** Opening Page excerpt block **

Best before dates on food items must be replaced with expiry or use by period
For a long time, I have been arguing that the ‘best before’ dates on food packets should give way to ‘expiry’ dates or ‘use by’ dates, so as to remove the existing ambiguity in the information on the shelf life of the product.
My point of view has been that the ‘best before’ date does not give the consumers, the most crucial information on the product — its shelf life —beyond which the food is considered unsafe. And in the absence of that information, consumers treat the ‘best before’ as the ‘expiry date’ and discard food past the ‘best before’ date.
Now in the last few years, several studies in Europe and North America have added another dimension to the ‘best before’ date – their contribution to largescale food wastage. These studies point out that the ‘best before’ dates marked on food products refer only to the quality of the product (or the date up to which it is best in all respects) and that the food is still safe after that period and can be consumed. However, consumers are discarding food after the best before date under the mistaken impression that it is unsafe, thereby contributing significantly to large amounts of food wastage in these countries.
And given the increasing concern worldwide over food wastage, several governments are now taking a relook at the ‘date’ information on the food packages. In Europe, for example, the European Commission estimates that a considerable share (15-33%) of household food waste could be linked to the best before date marking and consumer misunderstanding of the date. The commission is therefore exploring how best to reduce such food loss without compromising consumer safety and consumers’ right to information.

** Closing Page excerpt block **

_Required actions_.
1. According to the piece on best before dates, what share of household food waste does the European Commission estimate could be linked to best before date marking?
2. Summarize the piece on best before dates in two sentences.
3. Write out the passage from the piece on best before dates word for word, starting at "My point of" and ending at "the ‘best before’ date.".

** Opening Material provided block **

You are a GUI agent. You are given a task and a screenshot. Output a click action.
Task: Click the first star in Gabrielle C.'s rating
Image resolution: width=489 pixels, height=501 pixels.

** Closing Material provided block **

_Answers for the exercise_.
1. A considerable share, estimated at 15-33%.

2. The writer argues that best before dates on food packets should be replaced with expiry or use by dates, because best before dates do not give the shelf life and consumers treat them as expiry dates and discard food. Studies in Europe and North America link this misunderstanding to large-scale food wastage, and several governments, including the European Commission, are now taking a relook at date information on food packages.

3.
My point of view has been that the ‘best before’ date does not give the consumers, the most crucial information on the product — its shelf life —beyond which the food is considered unsafe. And in the absence of that information, consumers treat the ‘best before’ as the ‘expiry date’ and discard food past the ‘best before’ date.